In the long-ago period between the two world wars, one of the big treats of the Easter Season in Fresno's Armenian colony was to watch Champion John in action.
Champion John -- I never did know his full name -- did his stuff in front of the Holy Trinity Armenian Church. The church was the focal point for many activities in the newly forming Armenian community. Easter was particularly important for a people who pride themselves as the first to adopt Christianity as a state religion.
Easter, like Christmas, has come to be surrounded over the years by activities that can hardly be called religious, as witness fancy-dress parades on Fifth Avenue or bacchanalian Mardi Gras festivals.
Among early Armenian settlers in California's San Joaquin Valley, a big event on Easter Sunday for menfolk was the fighting of Easter eggs outside the church once services were over. To be honest, the battles outside the church began long before the reverend father and his acolytes inside were even close to ending the solemn and (to a youngster) interminable Easter rite of the Armenian Apostolic Church.

EXTRACTED INFORMATION
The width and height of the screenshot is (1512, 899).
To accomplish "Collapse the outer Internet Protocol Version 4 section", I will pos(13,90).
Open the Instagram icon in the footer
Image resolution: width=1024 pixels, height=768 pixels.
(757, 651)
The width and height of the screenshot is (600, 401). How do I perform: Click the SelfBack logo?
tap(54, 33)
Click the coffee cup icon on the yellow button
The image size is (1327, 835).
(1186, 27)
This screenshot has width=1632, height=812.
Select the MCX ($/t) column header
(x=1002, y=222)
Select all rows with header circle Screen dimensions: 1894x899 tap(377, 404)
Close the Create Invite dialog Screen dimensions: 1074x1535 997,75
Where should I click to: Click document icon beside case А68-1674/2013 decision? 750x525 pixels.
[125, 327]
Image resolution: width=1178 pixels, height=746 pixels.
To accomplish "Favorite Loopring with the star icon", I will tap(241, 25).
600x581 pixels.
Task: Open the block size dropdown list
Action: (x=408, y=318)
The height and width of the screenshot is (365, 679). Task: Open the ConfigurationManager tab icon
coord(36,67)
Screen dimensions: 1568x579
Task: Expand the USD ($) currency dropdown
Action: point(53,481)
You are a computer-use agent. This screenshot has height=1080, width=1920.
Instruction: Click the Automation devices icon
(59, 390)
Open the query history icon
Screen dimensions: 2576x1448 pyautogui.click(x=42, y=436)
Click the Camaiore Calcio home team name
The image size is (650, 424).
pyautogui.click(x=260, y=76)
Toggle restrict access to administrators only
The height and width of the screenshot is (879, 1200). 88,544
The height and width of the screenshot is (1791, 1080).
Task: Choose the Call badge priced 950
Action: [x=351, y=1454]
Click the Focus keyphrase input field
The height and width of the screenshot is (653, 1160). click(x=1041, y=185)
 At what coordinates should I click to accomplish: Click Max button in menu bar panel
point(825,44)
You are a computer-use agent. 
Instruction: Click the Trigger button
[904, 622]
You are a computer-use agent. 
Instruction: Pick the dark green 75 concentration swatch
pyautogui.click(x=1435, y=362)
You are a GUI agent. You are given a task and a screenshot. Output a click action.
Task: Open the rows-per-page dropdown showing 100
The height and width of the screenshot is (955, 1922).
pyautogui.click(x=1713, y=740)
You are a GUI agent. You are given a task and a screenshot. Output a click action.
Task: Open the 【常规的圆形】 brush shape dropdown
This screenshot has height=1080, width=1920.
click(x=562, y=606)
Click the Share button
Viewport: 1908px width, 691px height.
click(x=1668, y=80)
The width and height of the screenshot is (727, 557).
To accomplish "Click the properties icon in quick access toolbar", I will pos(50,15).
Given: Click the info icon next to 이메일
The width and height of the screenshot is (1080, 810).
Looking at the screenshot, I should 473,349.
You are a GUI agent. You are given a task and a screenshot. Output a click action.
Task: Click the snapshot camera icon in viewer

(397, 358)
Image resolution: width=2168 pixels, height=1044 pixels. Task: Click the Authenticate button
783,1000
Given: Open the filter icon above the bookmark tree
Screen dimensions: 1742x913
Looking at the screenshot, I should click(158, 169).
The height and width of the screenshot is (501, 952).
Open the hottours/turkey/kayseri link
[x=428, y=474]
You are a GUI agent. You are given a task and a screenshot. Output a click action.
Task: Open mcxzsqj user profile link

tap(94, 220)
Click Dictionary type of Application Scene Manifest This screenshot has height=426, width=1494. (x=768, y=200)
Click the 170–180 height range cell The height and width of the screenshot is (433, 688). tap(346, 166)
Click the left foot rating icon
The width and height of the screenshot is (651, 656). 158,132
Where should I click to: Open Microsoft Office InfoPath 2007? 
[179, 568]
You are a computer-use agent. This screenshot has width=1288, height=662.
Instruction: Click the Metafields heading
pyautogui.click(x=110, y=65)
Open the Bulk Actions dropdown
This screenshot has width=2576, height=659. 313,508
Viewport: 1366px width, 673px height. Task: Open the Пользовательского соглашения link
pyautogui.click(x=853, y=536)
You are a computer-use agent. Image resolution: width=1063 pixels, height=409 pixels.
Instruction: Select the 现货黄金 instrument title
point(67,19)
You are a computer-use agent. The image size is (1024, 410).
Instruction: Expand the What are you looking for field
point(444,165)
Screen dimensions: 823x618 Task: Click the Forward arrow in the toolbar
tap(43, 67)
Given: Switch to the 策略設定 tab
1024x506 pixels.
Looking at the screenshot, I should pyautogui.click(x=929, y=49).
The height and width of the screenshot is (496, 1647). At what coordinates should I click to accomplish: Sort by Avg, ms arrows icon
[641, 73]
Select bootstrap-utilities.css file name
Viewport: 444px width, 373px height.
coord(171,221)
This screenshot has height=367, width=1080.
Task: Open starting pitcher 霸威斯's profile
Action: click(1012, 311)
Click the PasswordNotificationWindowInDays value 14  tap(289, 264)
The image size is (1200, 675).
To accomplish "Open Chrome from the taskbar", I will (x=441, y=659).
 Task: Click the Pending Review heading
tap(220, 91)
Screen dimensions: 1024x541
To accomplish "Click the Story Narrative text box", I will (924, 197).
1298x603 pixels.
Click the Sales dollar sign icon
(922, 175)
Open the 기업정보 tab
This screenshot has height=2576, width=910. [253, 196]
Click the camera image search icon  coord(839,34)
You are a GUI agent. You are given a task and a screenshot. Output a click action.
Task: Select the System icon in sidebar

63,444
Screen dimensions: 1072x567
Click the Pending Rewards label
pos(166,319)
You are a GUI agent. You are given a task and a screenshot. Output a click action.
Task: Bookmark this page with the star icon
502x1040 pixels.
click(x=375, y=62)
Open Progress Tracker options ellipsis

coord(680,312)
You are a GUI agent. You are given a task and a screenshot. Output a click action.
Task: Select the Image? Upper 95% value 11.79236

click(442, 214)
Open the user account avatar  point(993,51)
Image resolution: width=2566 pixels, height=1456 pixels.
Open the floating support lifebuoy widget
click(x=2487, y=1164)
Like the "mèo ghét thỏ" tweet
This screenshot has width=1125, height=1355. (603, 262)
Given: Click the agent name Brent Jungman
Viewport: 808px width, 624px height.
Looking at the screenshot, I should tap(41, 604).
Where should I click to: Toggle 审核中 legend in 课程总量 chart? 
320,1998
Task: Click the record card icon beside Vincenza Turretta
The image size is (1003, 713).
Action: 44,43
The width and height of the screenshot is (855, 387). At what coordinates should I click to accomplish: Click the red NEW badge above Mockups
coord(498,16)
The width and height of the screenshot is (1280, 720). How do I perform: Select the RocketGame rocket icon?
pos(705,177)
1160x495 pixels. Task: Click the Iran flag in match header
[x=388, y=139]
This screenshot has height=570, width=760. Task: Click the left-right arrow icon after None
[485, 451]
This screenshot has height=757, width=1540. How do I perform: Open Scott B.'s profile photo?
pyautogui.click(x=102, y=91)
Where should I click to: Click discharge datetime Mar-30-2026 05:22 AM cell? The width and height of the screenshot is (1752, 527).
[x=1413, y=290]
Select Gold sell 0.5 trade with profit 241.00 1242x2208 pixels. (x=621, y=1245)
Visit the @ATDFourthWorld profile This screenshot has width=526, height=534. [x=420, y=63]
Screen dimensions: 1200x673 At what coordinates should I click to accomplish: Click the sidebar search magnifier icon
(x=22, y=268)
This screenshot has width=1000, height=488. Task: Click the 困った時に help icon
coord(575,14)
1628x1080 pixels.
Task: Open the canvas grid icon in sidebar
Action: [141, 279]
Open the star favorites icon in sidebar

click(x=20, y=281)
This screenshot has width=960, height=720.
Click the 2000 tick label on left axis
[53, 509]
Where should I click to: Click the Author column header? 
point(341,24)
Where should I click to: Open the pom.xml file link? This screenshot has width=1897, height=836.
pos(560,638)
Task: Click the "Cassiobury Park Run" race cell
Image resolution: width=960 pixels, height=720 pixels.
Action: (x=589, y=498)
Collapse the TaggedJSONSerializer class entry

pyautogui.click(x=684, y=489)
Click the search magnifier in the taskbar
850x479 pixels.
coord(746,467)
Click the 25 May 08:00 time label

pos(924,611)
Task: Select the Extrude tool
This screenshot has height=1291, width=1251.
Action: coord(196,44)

BRIEF
Please copy out the full passage about Champion John and Easter in Fresno's Armenian community, word for word.

EXERCISE RESULT
In the long-ago period between the two world wars, one of the big treats of the Easter Season in Fresno's Armenian colony was to watch Champion John in action.
Champion John -- I never did know his full name -- did his stuff in front of the Holy Trinity Armenian Church. The church was the focal point for many activities in the newly forming Armenian community. Easter was particularly important for a people who pride themselves as the first to adopt Christianity as a state religion.
Easter, like Christmas, has come to be surrounded over the years by activities that can hardly be called religious, as witness fancy-dress parades on Fifth Avenue or bacchanalian Mardi Gras festivals.
Among early Armenian settlers in California's San Joaquin Valley, a big event on Easter Sunday for menfolk was the fighting of Easter eggs outside the church once services were over. To be honest, the battles outside the church began long before the reverend father and his acolytes inside were even close to ending the solemn and (to a youngster) interminable Easter rite of the Armenian Apostolic Church.